You can then monitor the running application by visiting the Http://<flink master>:8081.

3.3.5 Spark
$ mvn Compile exec:java-dexec.mainclass=org.apache.beam.examples.WordCount      -dexec.args=" --runner=sparkrunner--inputfile=pom.xml--output=counts " -pspark-runner
3.3.6 Dataflow
$ mvn Compile exec:java-dexec.mainclass=org.apache.beam.examples.WordCount      -dexec.args=" --runner=dataflowrunner--gcptemplocation=gs://<your-gcs-bucket>/tmp \                  --inputfile=gs://apache-beam-samples/shakespeare/*--output=gs://< Your-gcs-bucket>/counts "\     -pdataflow-runner
3.4 Running Results

When the program finishes running, you can see that there are multiple files starting with count, depending on the type of execution Engine. When you look at the contents of a file, the number of occurrences is displayed after each unique word, but the order is not fixed and is a common way for the distributed engine to improve its efficiency.

3.4.1 Direct
ls counts*more counts*914     2 1 11 ...
3.4.2 Apex
cat counts*11141 ...
3.4.3 flink-local
ls counts*more counts*194     2 1 11 ...
3.4.4 Flink-cluster
ls /tmp/counts* more/tmp/counts*194  2 1 1 1 ... 
3.4.5 Spark
ls counts* more counts* 1 1   11 110 ...
3.4.6 Dataflow
$ gsutillsGs://<your-gcs-bucket>/counts*$ gsutilCatGs://<your-gcs-bucket>/counts*Feature thesmother'st:1Revelry:1bashfulness:1Bashful:1Below:2deserves: +barrenly:1...
4. Summary

Apache Beam is mainly for ideal parallel data processing tasks, and by splitting the dataset into multiple sub-datasets, each sub-dataset can be processed separately, thus enabling the parallelization of the overall data set. of course, You can also use Beam to handle extraction, transformation, and loading tasks and data integration Tasks (an ETL Process). The data is further read from different storage media or data sources, converted into data formats, and finally loaded into the new System.

5. Concluding REMARKS

This blog is to share with you here, if you study in the process of learning what is the problem, you can add groups to discuss or send e-mail to me, I will do my best to answer for you, with June encouragement!

Apache Beam Anatomy

Contact Us

The content source of this page is from Internet, which doesn't represent Alibaba Cloud's opinion; products and services mentioned on that page don't have any relationship with Alibaba Cloud. If the content of the page makes you feel confusing, please write us an email, we will handle the problem within 5 days after receiving your email.
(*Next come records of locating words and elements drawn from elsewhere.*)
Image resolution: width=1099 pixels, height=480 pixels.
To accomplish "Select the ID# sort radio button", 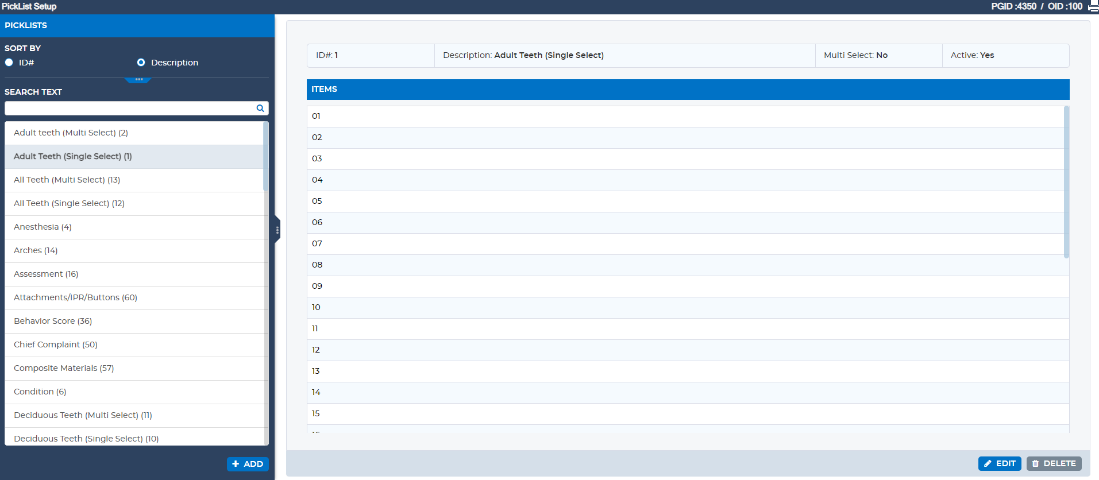I will [x=9, y=62].
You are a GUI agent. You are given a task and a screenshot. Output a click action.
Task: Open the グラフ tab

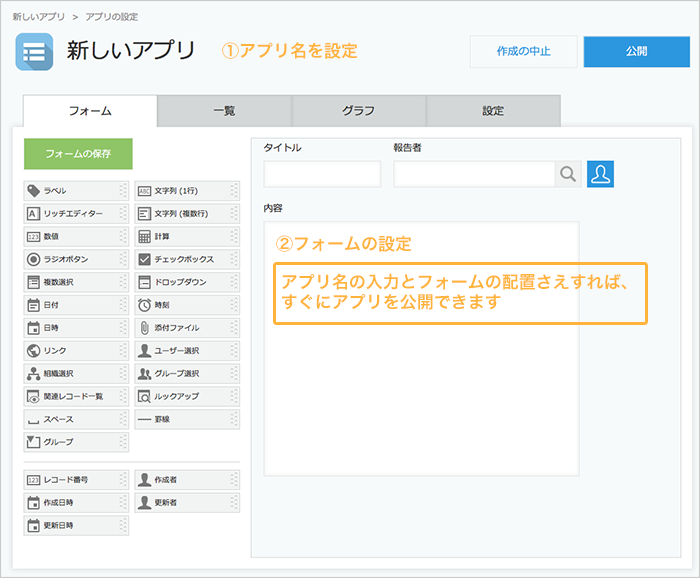point(359,111)
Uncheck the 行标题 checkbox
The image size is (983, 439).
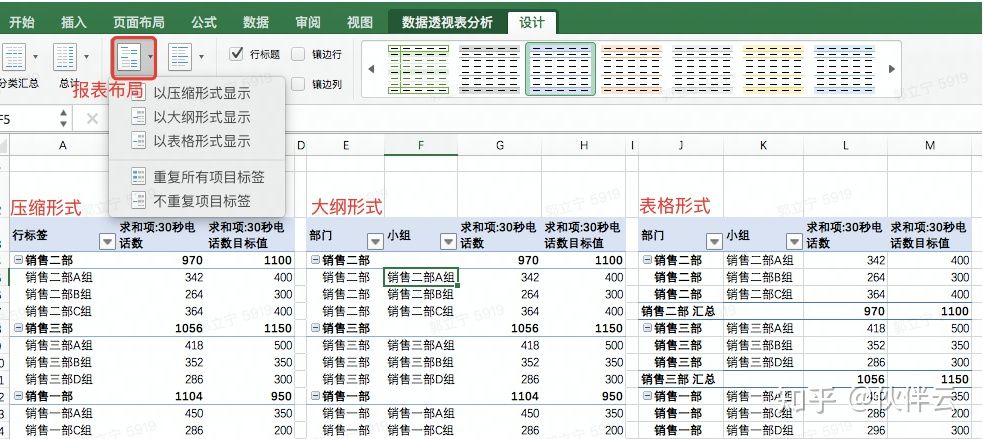click(x=237, y=54)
If you find any instances of plagiarism from the community, please send an email to: info-contact@alibabacloud.com and provide relevant evidence. A staff member will contact you within 5 working days.

A Free Trial That Lets You Build Big!

Start building with 50+ products and up to 12 months usage for Elastic Compute Service

  • Sales Support

    1 on 1 presale consultation

  • After-Sales Support

    24/7 Technical Support 6 Free Tickets per Quarter Faster Response

  • Alibaba Cloud offers highly flexible support services tailored to meet your exact needs.